Expand the Payroll Protection Program to cover employee wages
The Payroll Protection Program initially made loans to small businesses that could be forgiven as a way to cover employees’ wages rather than lay them off.
The new two-pronged proposal would add $ 300 billion to the small business Paycheck Protection Program. The bill would aim to support businesses particularly hard hit by closures, including restaurants and live venues.
Renew an eviction ban for tenants
The CARES Act has onefor tenants who were late with the rent. When that was due to expire, Trump extended the ban – but that extension also expires at the end of the year.
The new bipartisan proposal would protect against evictions by making $ 25 billion available to state and local governments to pay rent and utilities. The bill would also extend an expulsion moratorium until January 31, 2021.
Funding for health care and coronavirus vaccinations
With the US.already this month, the proposals focus on financing the distribution of the vaccine.
The bipartisan proposal would raise $ 16 billion for vaccine development and distribution, along with fundingand efforts.
read more: What you need to know about the
Liability protection against COVID-19 lawsuits
A major sticking point during the summer and fall, Republican lawmakers have backed limiting COVID-19 liability to guard against lawsuits against businesses, schools, hospitals and other organizations from people who said these institutions were causing them the coronavirus acquired, except in cases of gross negligence. Democrats have opposed the plan.

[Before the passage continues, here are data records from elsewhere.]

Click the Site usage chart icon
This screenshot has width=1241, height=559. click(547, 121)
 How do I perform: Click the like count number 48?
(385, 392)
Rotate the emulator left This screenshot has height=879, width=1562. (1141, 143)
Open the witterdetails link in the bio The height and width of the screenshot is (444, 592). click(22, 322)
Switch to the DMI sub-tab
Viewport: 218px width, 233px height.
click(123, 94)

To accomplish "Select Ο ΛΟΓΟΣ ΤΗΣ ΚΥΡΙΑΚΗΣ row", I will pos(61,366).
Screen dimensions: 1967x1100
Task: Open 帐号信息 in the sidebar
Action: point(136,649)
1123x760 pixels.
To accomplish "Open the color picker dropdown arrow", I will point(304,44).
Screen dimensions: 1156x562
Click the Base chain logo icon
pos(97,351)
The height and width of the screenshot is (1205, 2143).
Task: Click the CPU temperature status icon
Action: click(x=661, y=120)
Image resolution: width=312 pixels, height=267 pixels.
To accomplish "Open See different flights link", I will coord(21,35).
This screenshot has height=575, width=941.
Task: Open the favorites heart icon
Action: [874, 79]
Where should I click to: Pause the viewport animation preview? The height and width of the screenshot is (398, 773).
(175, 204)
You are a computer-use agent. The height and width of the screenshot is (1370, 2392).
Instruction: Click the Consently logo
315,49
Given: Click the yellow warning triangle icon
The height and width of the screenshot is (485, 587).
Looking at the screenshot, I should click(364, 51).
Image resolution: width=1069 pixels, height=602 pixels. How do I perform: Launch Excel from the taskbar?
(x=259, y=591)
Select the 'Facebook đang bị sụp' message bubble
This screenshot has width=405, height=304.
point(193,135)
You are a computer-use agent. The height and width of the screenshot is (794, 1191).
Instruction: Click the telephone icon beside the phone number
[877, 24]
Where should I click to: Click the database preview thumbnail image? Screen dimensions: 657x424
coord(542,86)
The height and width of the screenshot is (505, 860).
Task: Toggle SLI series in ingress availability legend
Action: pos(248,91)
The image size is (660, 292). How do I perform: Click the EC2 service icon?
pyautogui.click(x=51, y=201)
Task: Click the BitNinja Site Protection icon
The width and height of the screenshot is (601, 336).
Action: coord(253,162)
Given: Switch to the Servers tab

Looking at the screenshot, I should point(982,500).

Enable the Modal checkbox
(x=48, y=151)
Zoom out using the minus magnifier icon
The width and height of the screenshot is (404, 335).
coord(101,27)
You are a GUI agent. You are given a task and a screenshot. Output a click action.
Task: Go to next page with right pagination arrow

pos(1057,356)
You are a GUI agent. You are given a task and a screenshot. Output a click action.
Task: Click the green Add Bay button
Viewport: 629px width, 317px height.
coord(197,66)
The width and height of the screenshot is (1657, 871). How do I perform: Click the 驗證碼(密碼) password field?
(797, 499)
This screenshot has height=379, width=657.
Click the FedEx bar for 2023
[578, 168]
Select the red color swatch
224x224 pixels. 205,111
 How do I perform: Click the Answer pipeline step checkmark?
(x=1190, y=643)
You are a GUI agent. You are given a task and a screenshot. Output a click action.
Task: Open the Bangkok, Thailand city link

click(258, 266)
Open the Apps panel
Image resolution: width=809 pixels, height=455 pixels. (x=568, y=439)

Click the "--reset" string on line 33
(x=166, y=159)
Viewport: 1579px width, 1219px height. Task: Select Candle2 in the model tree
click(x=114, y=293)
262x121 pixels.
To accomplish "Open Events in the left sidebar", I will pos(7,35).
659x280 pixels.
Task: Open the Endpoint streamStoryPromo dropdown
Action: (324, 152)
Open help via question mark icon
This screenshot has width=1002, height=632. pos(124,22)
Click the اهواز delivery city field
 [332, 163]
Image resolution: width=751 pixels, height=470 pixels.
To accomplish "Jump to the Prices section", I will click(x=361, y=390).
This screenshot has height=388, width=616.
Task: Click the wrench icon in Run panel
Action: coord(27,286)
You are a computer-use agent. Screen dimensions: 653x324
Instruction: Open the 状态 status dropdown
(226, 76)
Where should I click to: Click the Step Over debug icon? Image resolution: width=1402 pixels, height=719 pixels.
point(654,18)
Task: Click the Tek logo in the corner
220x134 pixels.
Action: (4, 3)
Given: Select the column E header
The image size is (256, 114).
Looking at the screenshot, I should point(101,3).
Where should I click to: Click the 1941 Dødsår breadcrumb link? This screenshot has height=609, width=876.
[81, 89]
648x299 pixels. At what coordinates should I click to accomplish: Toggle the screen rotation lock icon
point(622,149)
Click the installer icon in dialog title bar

To reach broader agreement on their bill, the bipartisan group broke the moratorium on some coronavirus-related lawsuits against organizations in a separate package, along with help for government, local and tribal funding.
Money for schools and childcare
Funding for education was part of proposals for more economic aid dating back to May. The two-pronged plan would set aside $ 82 billion for education and $ 10 billion for childcare.
State and local aid money
The bipartisan proposal would split $ 160 billion for state and local aid into the liability guard package, with the intention that Congress could consider the two conflict areas separate from the bill that focused solely on economic relief.